A sample of heights of 117 American men yields a sample average of 57.04 inches. What would be the margin of error for a 95.44% CI of the average height of all such men if the population deviation is 3.8 inches?

Round to the nearest hundredth

QUESTION 3



A sample of weights of 37 boxes of cereal yield a sample average of 17.8 ounces. What would be the margin of error for a 95% CI of the average weight of all such boxes if the population deviation is 0.35 ounces?

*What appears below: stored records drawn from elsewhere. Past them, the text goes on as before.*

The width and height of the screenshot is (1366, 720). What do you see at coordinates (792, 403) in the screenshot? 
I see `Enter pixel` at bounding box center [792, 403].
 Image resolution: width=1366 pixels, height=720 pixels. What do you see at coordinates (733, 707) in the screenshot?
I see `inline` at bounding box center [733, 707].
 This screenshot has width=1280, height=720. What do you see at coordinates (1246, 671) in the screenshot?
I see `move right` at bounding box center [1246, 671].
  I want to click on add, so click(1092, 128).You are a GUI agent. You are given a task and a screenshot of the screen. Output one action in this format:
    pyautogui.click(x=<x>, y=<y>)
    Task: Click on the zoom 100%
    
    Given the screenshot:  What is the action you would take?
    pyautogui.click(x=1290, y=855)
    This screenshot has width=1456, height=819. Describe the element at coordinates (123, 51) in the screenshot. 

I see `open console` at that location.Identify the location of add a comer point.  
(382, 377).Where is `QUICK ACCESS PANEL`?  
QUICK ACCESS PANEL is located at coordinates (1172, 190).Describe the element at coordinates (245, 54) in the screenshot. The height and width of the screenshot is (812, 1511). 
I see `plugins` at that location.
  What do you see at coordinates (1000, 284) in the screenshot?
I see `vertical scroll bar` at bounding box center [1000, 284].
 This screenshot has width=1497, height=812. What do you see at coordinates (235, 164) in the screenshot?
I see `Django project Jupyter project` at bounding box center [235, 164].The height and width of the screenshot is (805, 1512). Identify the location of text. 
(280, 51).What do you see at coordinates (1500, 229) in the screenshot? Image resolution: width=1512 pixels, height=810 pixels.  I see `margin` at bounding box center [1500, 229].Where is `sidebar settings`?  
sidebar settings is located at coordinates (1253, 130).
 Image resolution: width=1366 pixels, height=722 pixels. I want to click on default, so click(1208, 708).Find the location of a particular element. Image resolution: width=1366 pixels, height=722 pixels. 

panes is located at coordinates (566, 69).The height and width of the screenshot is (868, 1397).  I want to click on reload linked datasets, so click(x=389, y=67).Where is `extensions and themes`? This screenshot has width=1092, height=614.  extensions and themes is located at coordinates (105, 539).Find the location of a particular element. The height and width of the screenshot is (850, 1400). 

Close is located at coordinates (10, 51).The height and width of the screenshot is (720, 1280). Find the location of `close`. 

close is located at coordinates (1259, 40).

Round to the nearest hundredth

QUESTION 4



A sample of weights of 25 boxes of cereal yield a sample average of 16.5 ounces. What would be the margin of error for a 96% CI of the average weight of all such boxes if the sample deviation is 0.73 ounces?

The population of all such weights is normally distributed.

Round to the nearest hundredth

QUESTION 5

:

A confidence interval is to be found using a sample of size 676 and the sample deviation of 5.89.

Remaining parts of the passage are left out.